Ia menegaskan bahwa akses menuju bandara harus dapat dijangkau seluruh lapisan masyarakat.
“Ini bukan hanya persoalan lebih murah, tetapi soal layanan. Kita harus memberikan pelayanan terbaik bagi pengguna jasa bandara dan memastikan tersedia transportasi yang dapat dijangkau semua orang,” tegas Denny.
Ia juga mengingatkan pentingnya menjaga aspek kenyamanan dan keamanan transportasi publik agar layanan massal ini benar-benar menjadi solusi mobilitas masyarakat Batam.
Sementara itu, Asisten Pemerintahan dan Kesra Sekretariat Daerah Kota Batam, Yusfa Hendri, menyebut peluncuran koridor baru ini menjadi momentum penting transformasi Batam menuju kota modern.
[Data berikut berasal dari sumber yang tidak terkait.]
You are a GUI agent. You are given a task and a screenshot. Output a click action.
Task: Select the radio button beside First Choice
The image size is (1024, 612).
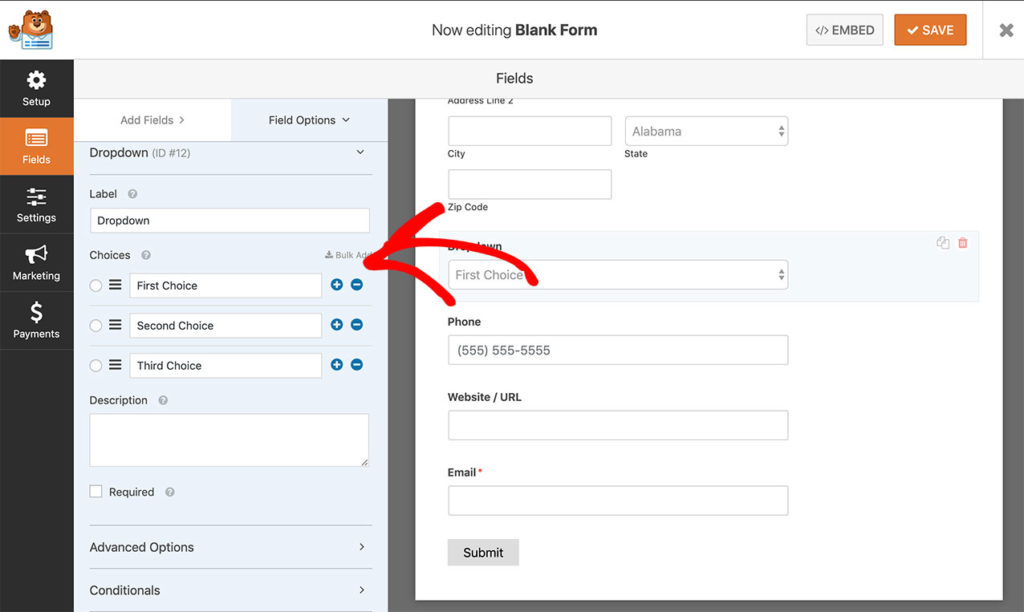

Menurutnya, Batam kini mulai membangun sistem konektivitas antarmoda transportasi yang menghubungkan laut, darat dan udara dalam satu ekosistem transportasi publik.
“Hari ini bukan sekadar launching koridor baru. Ini adalah bagaimana Batam membangun konektivitas antarmoda. Sekarang moda laut, darat dan udara di Batam mulai saling terhubung,” kata Yusfa.